[Data excerpts]
++++++

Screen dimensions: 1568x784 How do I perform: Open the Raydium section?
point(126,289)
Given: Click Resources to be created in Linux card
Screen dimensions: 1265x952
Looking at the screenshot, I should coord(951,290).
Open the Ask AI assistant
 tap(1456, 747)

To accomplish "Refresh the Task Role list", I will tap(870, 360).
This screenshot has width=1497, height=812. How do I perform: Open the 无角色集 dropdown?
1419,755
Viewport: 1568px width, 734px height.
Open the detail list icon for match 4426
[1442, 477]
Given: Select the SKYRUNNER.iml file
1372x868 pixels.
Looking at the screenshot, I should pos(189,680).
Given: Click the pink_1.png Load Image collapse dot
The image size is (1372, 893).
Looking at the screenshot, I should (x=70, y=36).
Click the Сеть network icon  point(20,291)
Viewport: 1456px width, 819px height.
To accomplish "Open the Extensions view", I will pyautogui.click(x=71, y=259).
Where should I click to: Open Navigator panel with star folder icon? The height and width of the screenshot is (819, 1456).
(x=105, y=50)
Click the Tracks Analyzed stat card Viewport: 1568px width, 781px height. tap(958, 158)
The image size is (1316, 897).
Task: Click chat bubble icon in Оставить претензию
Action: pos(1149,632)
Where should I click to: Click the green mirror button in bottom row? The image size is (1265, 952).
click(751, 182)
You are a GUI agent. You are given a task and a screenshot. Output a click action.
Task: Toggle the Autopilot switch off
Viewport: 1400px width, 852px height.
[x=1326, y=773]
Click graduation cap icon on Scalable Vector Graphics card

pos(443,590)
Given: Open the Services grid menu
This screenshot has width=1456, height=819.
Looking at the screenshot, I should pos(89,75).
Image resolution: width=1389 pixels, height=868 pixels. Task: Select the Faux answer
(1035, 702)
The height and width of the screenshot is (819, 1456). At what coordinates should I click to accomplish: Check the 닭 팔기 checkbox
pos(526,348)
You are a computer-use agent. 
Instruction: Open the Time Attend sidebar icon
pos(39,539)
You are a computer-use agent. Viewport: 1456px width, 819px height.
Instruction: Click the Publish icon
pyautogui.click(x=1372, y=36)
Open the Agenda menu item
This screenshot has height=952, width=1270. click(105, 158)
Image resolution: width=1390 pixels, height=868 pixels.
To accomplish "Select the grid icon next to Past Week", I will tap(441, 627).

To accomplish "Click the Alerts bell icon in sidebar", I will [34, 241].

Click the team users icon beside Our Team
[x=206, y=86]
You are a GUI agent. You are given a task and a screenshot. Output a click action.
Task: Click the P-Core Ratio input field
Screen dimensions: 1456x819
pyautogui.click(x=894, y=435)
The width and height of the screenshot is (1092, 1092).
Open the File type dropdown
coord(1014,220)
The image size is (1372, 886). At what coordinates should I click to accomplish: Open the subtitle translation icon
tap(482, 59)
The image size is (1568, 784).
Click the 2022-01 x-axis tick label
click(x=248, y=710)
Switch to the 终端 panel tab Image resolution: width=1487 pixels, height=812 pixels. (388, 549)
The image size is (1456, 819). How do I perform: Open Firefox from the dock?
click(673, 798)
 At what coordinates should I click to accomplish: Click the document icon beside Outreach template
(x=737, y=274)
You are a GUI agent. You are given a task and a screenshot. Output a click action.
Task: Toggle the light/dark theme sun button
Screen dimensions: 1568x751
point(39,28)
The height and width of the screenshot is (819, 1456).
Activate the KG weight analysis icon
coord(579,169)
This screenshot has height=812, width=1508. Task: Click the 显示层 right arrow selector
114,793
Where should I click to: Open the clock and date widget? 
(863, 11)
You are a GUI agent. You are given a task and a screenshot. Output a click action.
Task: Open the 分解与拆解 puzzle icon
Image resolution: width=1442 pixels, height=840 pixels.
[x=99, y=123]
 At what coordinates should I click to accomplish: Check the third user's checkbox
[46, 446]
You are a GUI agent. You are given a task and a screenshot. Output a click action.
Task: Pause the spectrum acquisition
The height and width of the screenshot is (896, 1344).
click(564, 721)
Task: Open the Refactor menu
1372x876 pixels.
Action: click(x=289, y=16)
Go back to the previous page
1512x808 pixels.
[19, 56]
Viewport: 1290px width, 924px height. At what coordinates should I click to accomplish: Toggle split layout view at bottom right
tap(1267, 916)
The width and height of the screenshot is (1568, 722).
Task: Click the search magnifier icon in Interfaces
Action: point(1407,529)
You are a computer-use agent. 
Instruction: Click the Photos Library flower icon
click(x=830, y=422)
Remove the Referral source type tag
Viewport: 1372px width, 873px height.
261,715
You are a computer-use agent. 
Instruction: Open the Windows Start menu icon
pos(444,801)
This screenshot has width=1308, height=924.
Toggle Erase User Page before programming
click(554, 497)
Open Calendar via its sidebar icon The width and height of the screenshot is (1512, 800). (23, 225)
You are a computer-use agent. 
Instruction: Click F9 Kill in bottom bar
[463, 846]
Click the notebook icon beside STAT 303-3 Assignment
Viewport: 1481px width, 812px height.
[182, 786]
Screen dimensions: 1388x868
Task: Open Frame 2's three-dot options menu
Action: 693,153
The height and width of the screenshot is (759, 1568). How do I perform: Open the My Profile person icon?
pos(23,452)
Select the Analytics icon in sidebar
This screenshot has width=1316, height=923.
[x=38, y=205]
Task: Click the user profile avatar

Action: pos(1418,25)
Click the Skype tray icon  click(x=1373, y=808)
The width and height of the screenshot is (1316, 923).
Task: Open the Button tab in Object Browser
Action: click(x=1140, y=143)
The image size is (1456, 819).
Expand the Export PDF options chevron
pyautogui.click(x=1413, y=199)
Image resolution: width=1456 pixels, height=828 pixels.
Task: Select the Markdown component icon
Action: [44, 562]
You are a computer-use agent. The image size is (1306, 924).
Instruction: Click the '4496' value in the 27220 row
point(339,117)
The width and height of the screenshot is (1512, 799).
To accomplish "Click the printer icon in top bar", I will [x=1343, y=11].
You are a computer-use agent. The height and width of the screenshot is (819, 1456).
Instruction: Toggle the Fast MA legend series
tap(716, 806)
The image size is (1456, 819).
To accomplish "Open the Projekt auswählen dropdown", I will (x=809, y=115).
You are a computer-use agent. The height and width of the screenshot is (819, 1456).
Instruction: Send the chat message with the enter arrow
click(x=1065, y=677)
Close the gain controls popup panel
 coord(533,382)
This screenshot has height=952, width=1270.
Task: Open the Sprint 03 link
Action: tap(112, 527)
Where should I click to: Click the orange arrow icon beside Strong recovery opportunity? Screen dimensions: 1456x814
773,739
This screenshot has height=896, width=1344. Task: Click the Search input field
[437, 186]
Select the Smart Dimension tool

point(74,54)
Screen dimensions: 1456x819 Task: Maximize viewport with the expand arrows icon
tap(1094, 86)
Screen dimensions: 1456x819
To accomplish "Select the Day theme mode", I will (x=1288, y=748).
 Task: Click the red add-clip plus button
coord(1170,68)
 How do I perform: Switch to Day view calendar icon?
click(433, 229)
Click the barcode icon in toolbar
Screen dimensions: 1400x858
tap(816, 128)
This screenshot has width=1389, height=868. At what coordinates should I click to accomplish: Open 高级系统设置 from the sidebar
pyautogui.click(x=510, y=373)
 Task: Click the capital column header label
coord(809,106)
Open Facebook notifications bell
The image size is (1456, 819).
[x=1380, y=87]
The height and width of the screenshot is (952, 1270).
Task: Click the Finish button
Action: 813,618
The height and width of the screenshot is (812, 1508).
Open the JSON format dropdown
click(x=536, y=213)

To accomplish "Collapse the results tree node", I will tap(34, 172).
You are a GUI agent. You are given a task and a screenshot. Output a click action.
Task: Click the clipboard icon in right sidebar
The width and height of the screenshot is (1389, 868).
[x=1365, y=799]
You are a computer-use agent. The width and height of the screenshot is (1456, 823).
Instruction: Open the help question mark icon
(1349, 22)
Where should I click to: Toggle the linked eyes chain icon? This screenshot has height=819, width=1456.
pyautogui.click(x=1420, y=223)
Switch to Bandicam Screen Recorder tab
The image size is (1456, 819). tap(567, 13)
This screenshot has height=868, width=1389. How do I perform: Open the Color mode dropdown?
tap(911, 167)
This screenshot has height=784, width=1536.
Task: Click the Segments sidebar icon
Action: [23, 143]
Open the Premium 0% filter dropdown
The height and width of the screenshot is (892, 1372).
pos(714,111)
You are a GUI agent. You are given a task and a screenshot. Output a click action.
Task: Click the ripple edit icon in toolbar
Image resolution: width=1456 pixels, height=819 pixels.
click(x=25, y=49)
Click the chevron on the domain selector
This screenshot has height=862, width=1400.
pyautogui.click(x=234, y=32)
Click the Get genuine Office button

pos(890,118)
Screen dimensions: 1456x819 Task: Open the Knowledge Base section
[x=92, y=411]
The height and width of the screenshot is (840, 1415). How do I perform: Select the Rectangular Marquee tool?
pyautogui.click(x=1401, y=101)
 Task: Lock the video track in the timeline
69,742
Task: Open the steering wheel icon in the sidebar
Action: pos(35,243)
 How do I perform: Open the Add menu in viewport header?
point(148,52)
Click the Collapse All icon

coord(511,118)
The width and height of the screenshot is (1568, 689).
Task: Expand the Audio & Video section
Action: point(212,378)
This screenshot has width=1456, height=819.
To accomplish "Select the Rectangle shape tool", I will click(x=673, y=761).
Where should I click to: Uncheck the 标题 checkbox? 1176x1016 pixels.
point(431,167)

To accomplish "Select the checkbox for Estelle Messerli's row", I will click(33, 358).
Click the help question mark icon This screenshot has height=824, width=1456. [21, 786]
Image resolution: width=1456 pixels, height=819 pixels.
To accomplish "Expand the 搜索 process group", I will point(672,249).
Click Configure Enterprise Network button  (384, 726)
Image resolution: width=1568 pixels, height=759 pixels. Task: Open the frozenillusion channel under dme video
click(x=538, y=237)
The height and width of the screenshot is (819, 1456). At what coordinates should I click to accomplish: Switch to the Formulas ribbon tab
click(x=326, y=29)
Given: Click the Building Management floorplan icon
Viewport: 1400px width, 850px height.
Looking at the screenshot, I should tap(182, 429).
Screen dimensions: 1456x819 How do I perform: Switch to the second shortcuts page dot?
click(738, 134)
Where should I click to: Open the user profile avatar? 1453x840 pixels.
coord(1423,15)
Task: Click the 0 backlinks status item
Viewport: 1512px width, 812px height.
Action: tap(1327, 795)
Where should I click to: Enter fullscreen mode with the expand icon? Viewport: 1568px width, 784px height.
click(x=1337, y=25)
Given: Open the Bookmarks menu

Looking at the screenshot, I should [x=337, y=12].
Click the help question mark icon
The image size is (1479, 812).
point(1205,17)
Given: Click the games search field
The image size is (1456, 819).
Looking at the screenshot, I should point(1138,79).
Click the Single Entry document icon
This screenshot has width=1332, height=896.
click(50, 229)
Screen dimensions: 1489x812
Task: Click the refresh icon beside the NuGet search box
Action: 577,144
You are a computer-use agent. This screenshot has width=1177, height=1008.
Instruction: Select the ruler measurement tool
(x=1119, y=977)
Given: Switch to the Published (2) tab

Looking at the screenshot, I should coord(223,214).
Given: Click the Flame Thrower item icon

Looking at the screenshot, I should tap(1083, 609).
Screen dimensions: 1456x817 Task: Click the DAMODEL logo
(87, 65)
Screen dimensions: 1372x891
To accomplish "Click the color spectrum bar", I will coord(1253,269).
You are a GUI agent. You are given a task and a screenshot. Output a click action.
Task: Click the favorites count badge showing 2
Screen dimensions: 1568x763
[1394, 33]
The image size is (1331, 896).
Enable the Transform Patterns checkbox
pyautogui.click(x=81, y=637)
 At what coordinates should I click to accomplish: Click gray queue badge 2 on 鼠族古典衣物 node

++++++

▸ Exercise requirements
Count the lines in the entries above where the string "theme" shows up, and give that number only.

▸ Written solution
2